En avril 1940, ce régiment colonial partira en Alsace, sur la ligne Maginot. Il sera transféré rapidement au sud d'Amiens pour freiner l'avancée allemande. À partir de fin mai, les combats seront héroïques contre les troupes allemandes. Le sort des tirailleurs sénégalais prisonniers ou blessés sera dramatiquement expéditif.
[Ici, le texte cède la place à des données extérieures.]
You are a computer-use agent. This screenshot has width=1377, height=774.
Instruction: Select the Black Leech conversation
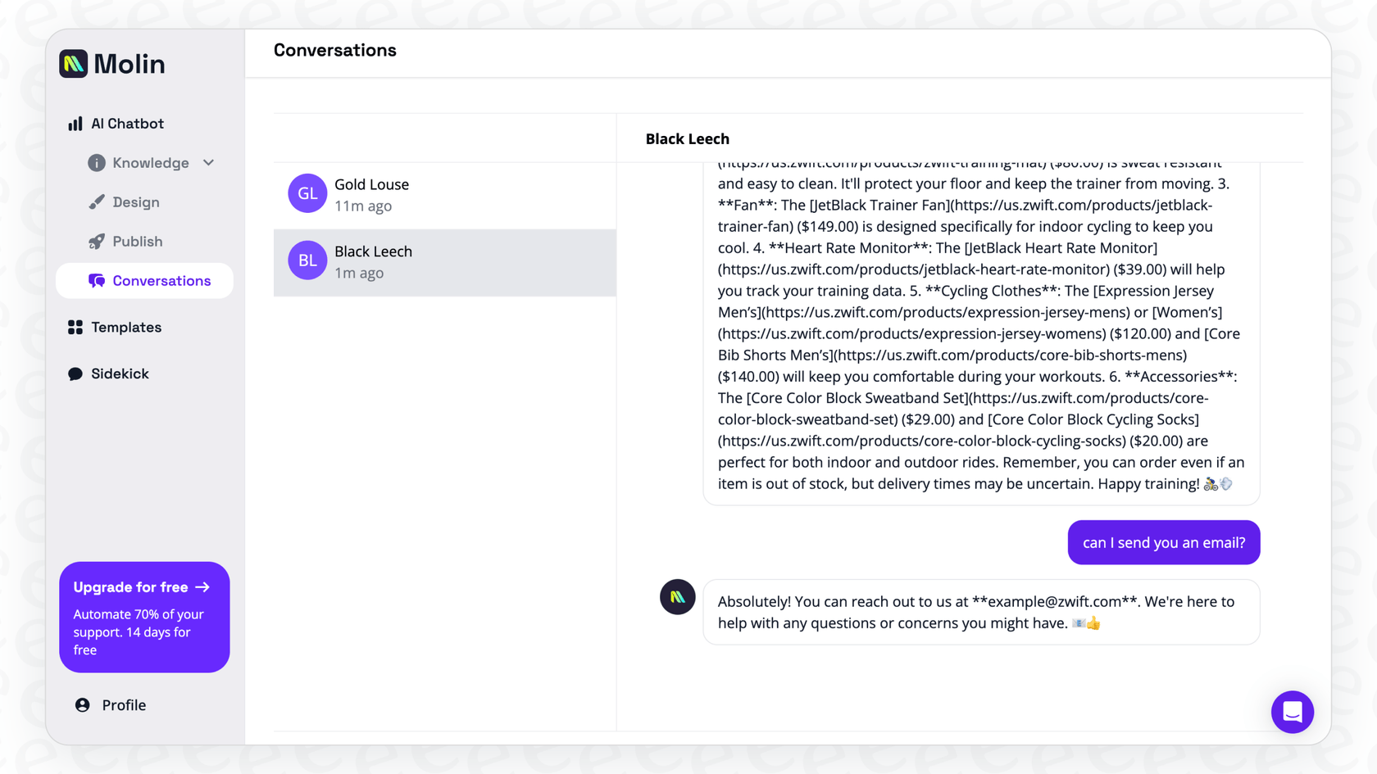coord(444,262)
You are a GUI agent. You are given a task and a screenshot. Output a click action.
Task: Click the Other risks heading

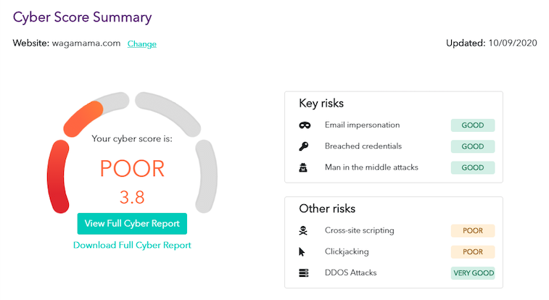tap(327, 209)
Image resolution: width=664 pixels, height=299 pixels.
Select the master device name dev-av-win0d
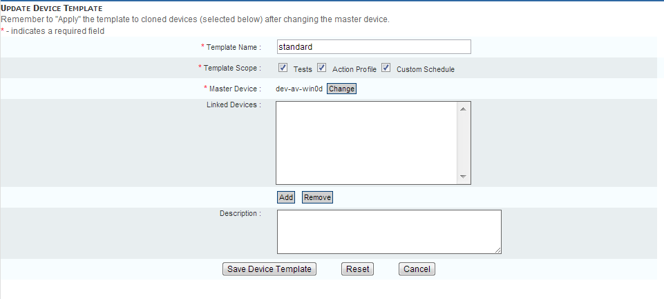(298, 89)
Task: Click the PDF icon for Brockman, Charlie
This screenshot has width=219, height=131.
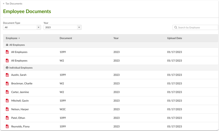Action: click(x=7, y=83)
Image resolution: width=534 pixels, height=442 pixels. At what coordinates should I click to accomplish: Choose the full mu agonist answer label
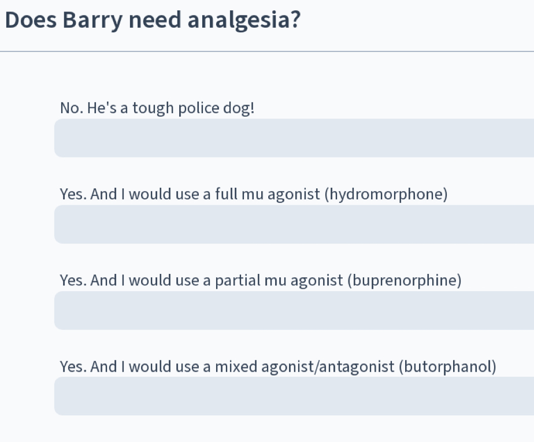(254, 195)
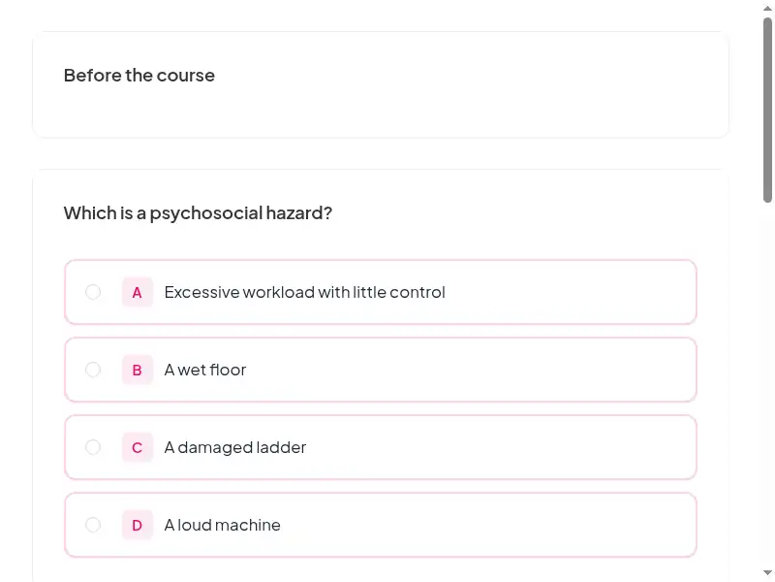Click the scrollbar up arrow

tap(767, 8)
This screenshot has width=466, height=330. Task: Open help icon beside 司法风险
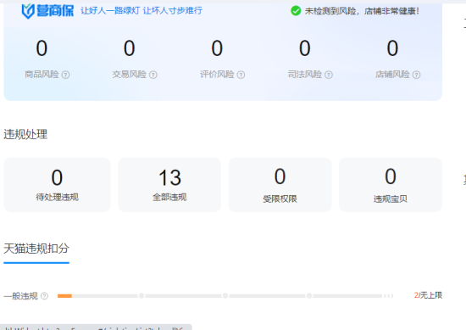point(329,75)
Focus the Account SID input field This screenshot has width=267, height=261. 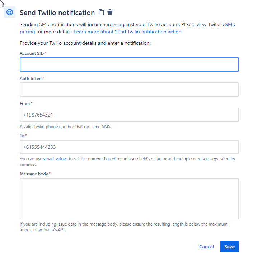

La France a fait appel aux troupes coloniales et aux tirailleurs sénégalais entre les deux guerres en particulier pour combler le déficit démographique. Ils venaient de l'Afrique noire et de l'ouest. Certains d'entre eux devenaient sous-officiers. Leur valeur combattante a été exemplaire. (photo du centre de mémoire, caserne Gallieni de Perpignan).
Début 1940, il passera à Mâron (proximité de Châteauroux) pour le baptême de sa fille. C'est une des rares fois qu'il profitera de son enfant. À l'arrière, le Colonel Adrien Henry, très attaché à son gendre et fier de lui.
C'est dans la région de Rouvrel, au sud d'Amiens, qu'il livrera son dernier combat. Au moment des moissons, un agriculteur retrouvera son corps, entouré de deux fidèles tirailleurs.
Son nom est sur le monument aux morts de Mâron. Sur sa tombe figure aussi un autre 'mort pour la France', Prosper Dusseault, mort le 19 octobre 1915, avec le 290e RI dans l'Artois.
Pâques 1944, le colonel Adrien Henry, à la veille de la Libération de la France, avec sa petite fille, fille du Lieutenant Dusseault. Alors résistant à la Préfecture de l'Indre, il va bientôt reprendre les armes avec ses anciens gendarmes contre les Allemands, les collabos... et les FTP ! Ici, pris en photo devant sa maison à Châteauroux où les miliciens viendront le chercher mais sans succès.